Problem 1:
Print the part of the article about NVIDIA's PTX back-end for GCC from "Written by Michael" up to and including "support for GCC.".
Problem 2:
In the article about NVIDIA's PTX back-end for GCC, which branch do the developers hope the initial PTX patches will be accepted into?

Passage provided:
■ ■ ■
NVIDIA's PTX Back-End For GCC Has Been Published

Written by Michael Larabel in GNU on 9 December 2013 at 10:58 AM EST. 4 Comments
GNU
As part of the work to bring OpenACC 2.0 and NVIDIA GPU support to GCC, a large set of patches were published this morning for adding NVIDIA's PTX back-end to the Free Software Foundation's compiler.

Back in November it was announced of OpenACC with GPU support coming to GCC via work being done by CodeSourcery, NVIDIA, and Oak Ridge National Labs. This announcement didn't excite everyone though with this CPU+GPU parallel programming standard coming to the GNU Compiler Collection. Some thing this work is harmful to GCC and could cause problems for the openness of GCC. Anyhow, CodeSourcery is marching on and working out the OpenACC and PTX support for GCC.

PTX (Parallel Thread Execution) is NVIDIA's Assembly-like language used in their Compute Unified Device Architecture (CUDA) that the NVIDIA binary graphics driver then compiles into machine code for the graphics processor. PTX is basically an abstraction layer between the code and NVIDIA's hardware instruction set, which they don't publicly document. GCC target this intermediary layer that's only good when paired with the NVIDIA binary graphics driver is what's outraged some individuals. LLVM has long had a NVIDIA PTX back-end.

The initial GCC PTX patches are still a work-in-progress but they're hoping they'll be accepted into the GOMP4 branch. These initial NVIDIA PTX back-end patches can be found on the gcc-patches list.
■ ■ ■
Provided records:
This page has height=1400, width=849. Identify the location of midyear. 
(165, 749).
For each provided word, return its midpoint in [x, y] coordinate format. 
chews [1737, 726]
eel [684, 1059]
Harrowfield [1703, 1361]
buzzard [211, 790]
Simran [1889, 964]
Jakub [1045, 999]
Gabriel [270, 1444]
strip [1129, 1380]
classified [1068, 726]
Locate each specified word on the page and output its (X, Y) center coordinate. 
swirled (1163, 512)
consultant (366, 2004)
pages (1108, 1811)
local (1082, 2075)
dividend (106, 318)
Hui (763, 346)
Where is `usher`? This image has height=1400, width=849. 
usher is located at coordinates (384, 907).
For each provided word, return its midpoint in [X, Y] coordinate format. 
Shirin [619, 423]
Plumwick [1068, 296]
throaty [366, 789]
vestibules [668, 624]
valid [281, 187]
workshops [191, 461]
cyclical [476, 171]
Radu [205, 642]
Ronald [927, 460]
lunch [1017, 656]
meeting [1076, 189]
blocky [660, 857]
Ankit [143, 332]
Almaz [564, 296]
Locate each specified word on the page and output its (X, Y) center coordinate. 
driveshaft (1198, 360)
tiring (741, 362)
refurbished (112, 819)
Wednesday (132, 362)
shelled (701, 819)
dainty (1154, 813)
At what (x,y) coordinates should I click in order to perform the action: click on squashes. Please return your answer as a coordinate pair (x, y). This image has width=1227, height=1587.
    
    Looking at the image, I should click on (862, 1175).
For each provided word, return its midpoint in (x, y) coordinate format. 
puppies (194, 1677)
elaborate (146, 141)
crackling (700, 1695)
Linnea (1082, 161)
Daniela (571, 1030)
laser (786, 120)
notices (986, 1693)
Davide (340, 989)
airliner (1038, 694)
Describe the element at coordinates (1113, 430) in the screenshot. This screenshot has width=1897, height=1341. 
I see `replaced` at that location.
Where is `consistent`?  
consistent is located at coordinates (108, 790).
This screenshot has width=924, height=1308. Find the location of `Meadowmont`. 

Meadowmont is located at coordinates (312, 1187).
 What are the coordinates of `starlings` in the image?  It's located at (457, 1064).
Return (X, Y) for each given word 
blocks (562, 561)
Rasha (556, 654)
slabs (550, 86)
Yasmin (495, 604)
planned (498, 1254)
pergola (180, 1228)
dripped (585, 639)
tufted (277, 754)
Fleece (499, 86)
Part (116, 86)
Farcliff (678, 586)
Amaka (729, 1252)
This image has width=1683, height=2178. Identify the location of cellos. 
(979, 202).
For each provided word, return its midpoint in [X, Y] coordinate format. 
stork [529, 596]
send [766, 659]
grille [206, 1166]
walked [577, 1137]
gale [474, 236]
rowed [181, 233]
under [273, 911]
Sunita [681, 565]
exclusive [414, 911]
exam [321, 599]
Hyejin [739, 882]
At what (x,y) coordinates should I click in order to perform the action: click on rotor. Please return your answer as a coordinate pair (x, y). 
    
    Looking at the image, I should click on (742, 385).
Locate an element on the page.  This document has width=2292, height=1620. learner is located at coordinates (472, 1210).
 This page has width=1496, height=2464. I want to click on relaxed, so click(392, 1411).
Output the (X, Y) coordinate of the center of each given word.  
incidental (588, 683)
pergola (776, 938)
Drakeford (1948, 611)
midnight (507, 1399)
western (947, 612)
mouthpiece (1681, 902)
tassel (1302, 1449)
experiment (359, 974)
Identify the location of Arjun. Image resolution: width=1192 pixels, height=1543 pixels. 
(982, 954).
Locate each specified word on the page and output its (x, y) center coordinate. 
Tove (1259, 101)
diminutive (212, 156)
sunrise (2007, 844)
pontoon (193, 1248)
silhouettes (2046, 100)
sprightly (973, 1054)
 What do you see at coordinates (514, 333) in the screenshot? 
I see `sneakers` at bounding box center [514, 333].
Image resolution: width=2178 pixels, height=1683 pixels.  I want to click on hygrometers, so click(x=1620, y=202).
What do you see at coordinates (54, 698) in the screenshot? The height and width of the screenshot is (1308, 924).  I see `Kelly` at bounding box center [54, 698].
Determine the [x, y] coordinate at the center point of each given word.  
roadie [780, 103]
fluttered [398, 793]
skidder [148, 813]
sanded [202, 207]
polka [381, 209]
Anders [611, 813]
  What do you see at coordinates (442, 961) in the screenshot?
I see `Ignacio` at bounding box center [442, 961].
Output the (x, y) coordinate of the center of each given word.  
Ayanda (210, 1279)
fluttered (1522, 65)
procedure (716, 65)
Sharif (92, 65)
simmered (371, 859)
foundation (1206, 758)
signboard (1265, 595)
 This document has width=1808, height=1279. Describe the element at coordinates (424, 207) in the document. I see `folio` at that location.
■ ■ ■
Problem solution 1:
Written by Michael Larabel in GNU on 9 December 2013 at 10:58 AM EST. 4 Comments
GNU
As part of the work to bring OpenACC 2.0 and NVIDIA GPU support to GCC, a large set of patches were published this morning for adding NVIDIA's PTX back-end to the Free Software Foundation's compiler.

Back in November it was announced of OpenACC with GPU support coming to GCC via work being done by CodeSourcery, NVIDIA, and Oak Ridge National Labs. This announcement didn't excite everyone though with this CPU+GPU parallel programming standard coming to the GNU Compiler Collection. Some thing this work is harmful to GCC and could cause problems for the openness of GCC. Anyhow, CodeSourcery is marching on and working out the OpenACC and PTX support for GCC.

Problem solution 2:
The GOMP4 branch.